By contrast, the sources relating to the period prior to Roman rule in Judea do not mention the annual half-shekel offering. We are told in our sources about funds sent by Diaspora Jews for the sanctuary at the time of the last Hasmonean rulers; (Antiquities XIV, 244 ff., and XVI, 162, ff. Cf. also Cicero, Pro Flacco, par. 66 ff.,and cf. J.H. Levy, Zion 7 [1942], pp. 109 ff. [Hebrew].) but these sources do not specify their nature, and it is very doubtful whether we may assume, on the basis of data from a later period, that the reference is to the annual half-shekel offering.
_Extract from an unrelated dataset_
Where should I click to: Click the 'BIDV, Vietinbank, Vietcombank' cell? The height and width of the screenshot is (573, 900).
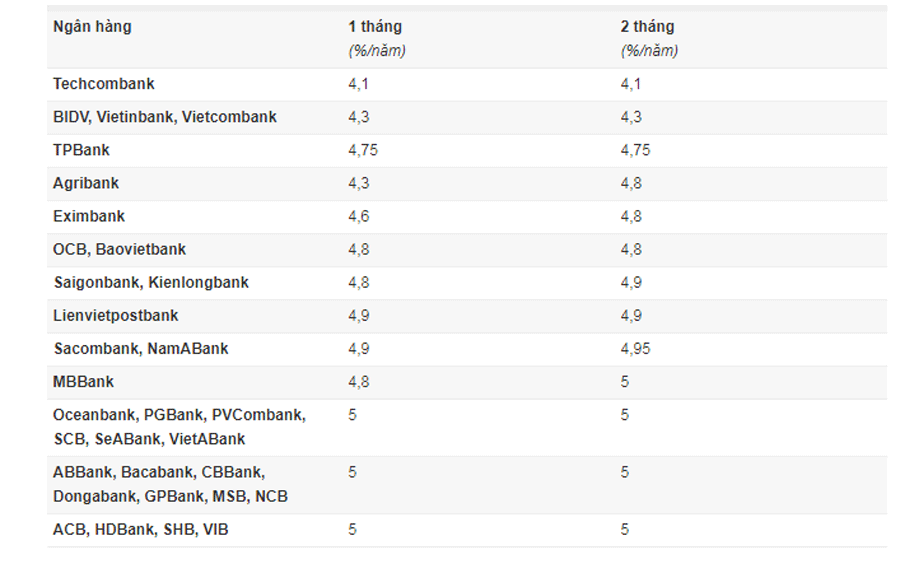(165, 117)
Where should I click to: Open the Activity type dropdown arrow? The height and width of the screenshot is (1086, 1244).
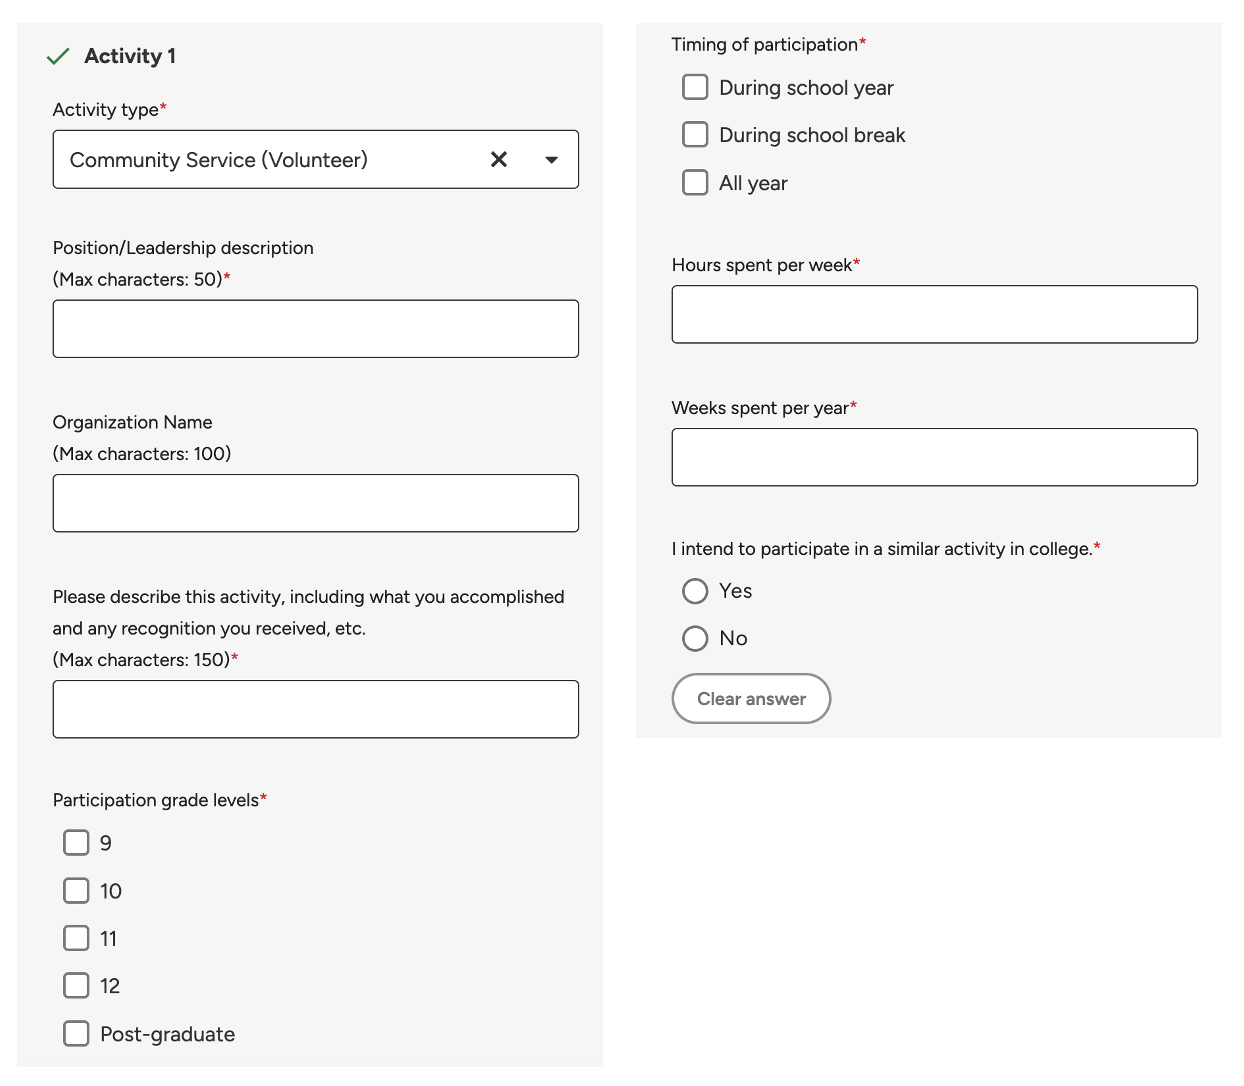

The half-shekel is not mentioned at all in the apocryphal literature, not even in those works where mention is made of the Jew's offerings for the sanctuary. Thus, for instance, it is omitted in the book of Tobit, where the hero's father describes in great detail his careful observance of the precepts related to the sanctuary - the pilgrimage, the first fruits, the firstborn, and the various tithes (Tobit 1:6 ff.). We have, on the other hand, evidence from the period prior to the Hasmonean rule that cannot be reconciled with the assumption that at that time it was customary to meet the needs of the sanctuary - particularly the daily and additional sacrifices - from the half-shekel tax, i.e., the communal offering.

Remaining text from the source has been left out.